To be honest, my eyebrows are about the last location of my body's temple that I have ever thought about. I can do the double brow lift, a tacit "hey, how you doin'," and I can do a decent left eyebrow arch, the hmmm, intriguing thing, though for the life of me I can't get the right brow to budge on its own. And that folks, is all there is to know about my eyebrows, or was to know, until this morning.

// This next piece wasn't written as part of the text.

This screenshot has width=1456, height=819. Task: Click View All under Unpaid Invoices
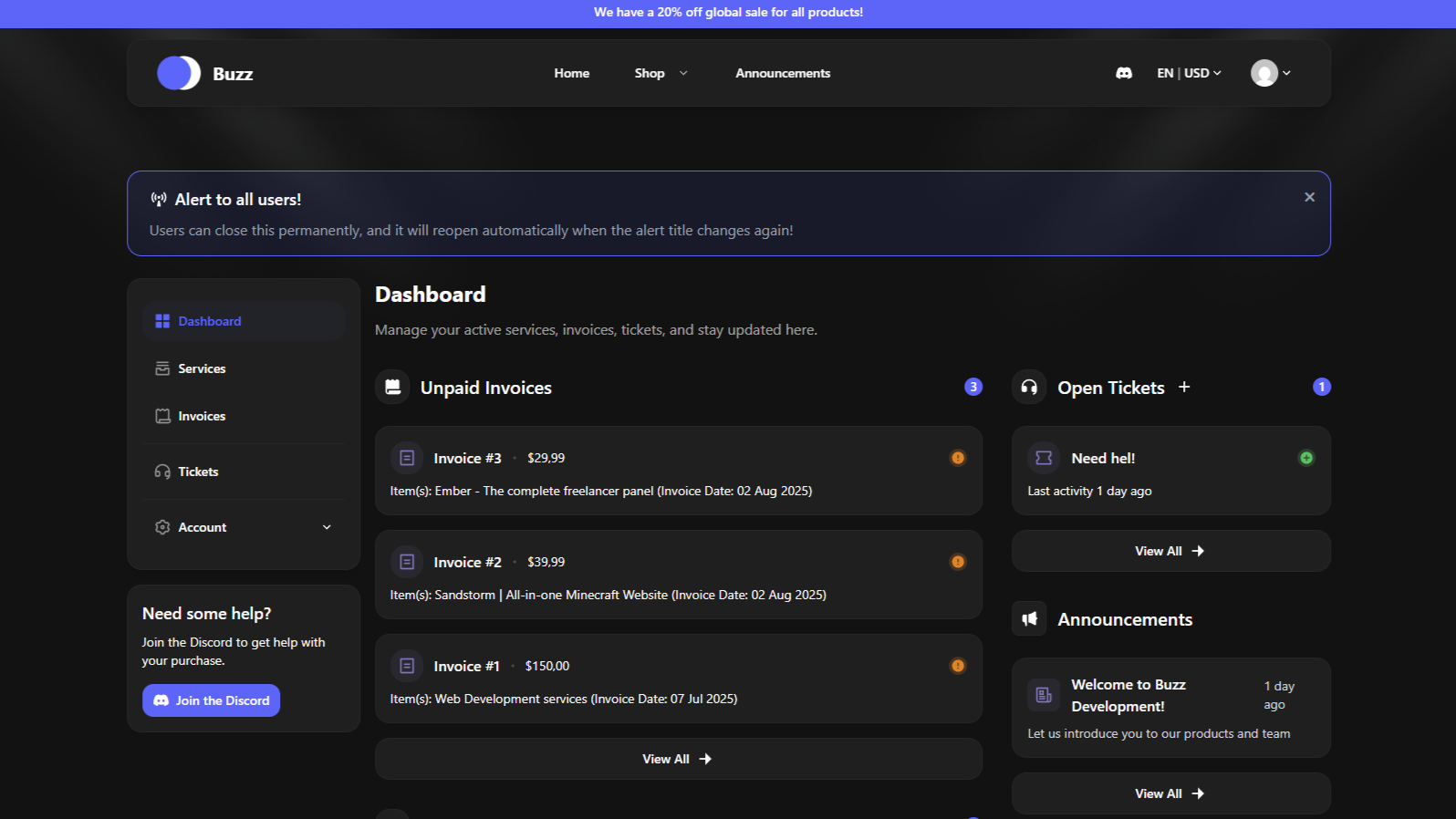(x=678, y=759)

I've been spoiled my whole life. Up until recently I had probably had my hair cut 99% of the time in my life by one of about five barbers. But lately I've been on the lookout for a new one. Over the summer I found a great one, a guy named Lu (perhaps most of why I loved the guy was that he's Lu, not Lou). He cut my hair twice. Alas, he's 87 and I just learned he retired. I learned that today from the woman who cut my hair, just three doors down from Lu's old place. Now both times I sat in Lu's chair he asked me if I wanted my eyebrows trimmed. Nobody had ever asked me before, and the first time I politely declined, thinking Lu was just doing what he had been doing for nearly 70 years. The second time he asked I declined again, thinking, I'm not one to care about brow grooming. But afterward, I started to get a little defensive. Is there something wrong with my eyebrows? Are they hideously bushy? Do people talk about me behind my back: "Lookout, here comes Bushy Brow"? I'm sure for the first time in my life I took a long hard look in the mirror at my brows. They looked inoffensive enough, but who knows, maybe Bushy Brow Guys are the last to know. But, since I've never really worked any kind of a definable 'do--just get it cut whenever it starts to bug me-- time passed and my thinking about my eyebrows returned to normal, which is, never.

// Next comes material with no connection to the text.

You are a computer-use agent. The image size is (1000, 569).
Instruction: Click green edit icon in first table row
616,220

But today, this rather sassy, though perfectly pleasant woman who was cutting my hair just announced, after seemingly finishing with my haircut, "Now we'll take care of your eyebrows and we'll be all finished." It was morning, I was on my way to a Saturday in December retail job, I wasn't thinking clearly yet, so instead of throwing my arms up over my eyes and declaring, "Nobody, ma'am, but nobody touches my brows!" or at least finally breaking the taboo and shyly asking, "What is it with my eyebrows all of a sudden? I'm just getting used to trimming old man hair tufts from my ears and nose; must diligent attention to my brows be paid too?"--I just sat there and acquiesced to the woman's trimming implements. It took about thirty seconds, with absolutely no excitement, pain, or sensation whatsoever.

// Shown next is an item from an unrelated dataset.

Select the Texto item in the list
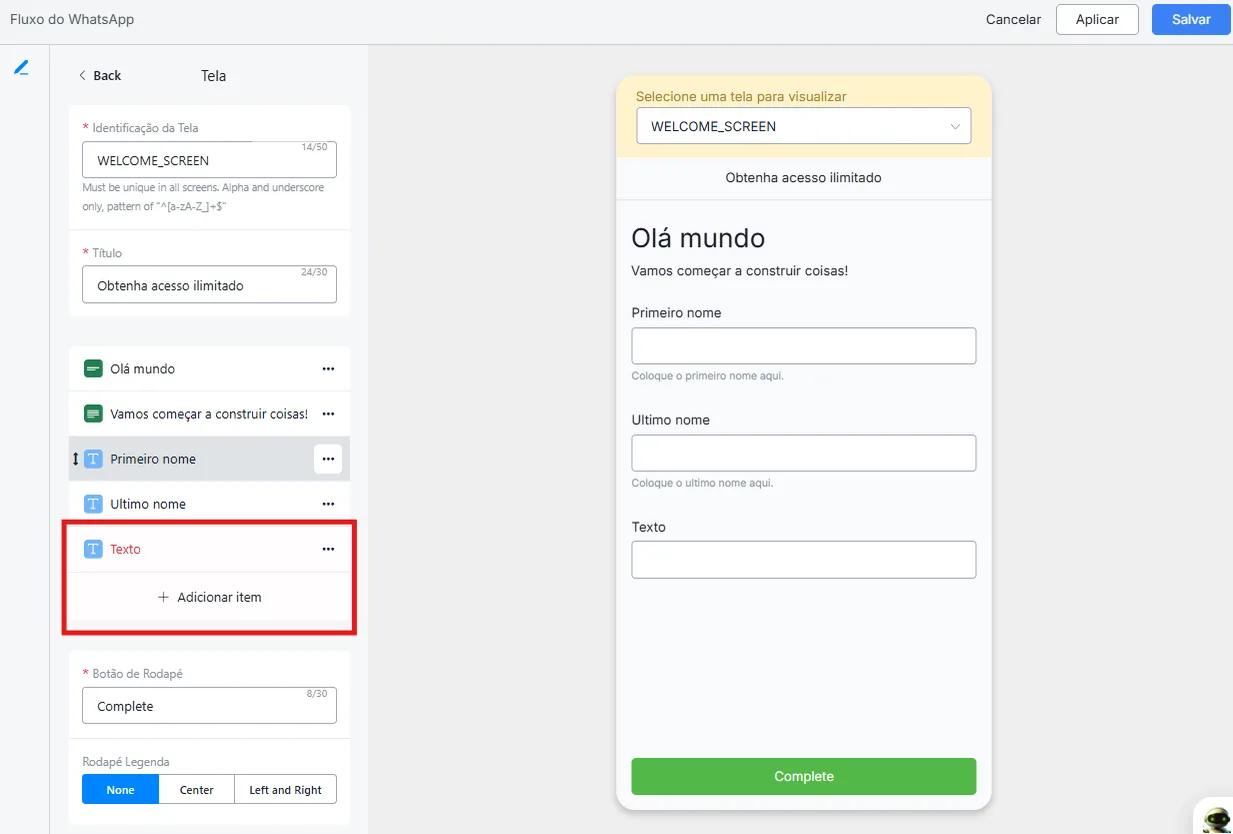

And so, for the first day in my life, I am sporting trimmed eyebrows. Big deal, right? I sort of nonchalantly considered the whole ordeal as nothing much at all while walking out of the place, but my God, the difference! I was amazed at how swift I felt doing my usual pre-work 40 yard dash warm-ups in the back parking lot. Prepared with the usual retort of "Yep, all fifty-three of them," for when people at work would invariably ask me if I had gotten a haircut/hair cut (yuk yuk), I was flabbergasted when, within the first hour of work, three different people came up to me and said, "My God, Dan, your eyebrows. What have you done to them? They look fantastic!" Then, as I shopped at the Everything's A Dollar Store (sometimes I shop, other times I just go in there and pick up random things and ask new employees, "How much is this? This? This too?"), buying some Christmas wrapping paper, the cashier lingered while giving me my change and finally hissed as she dropped four pennies into my hand, "Your brows ... so ... alluring." At the Dollar Store no less.
Anyway, a big day. Now I'm just wondering where a guy can get a manicure on a Sunday.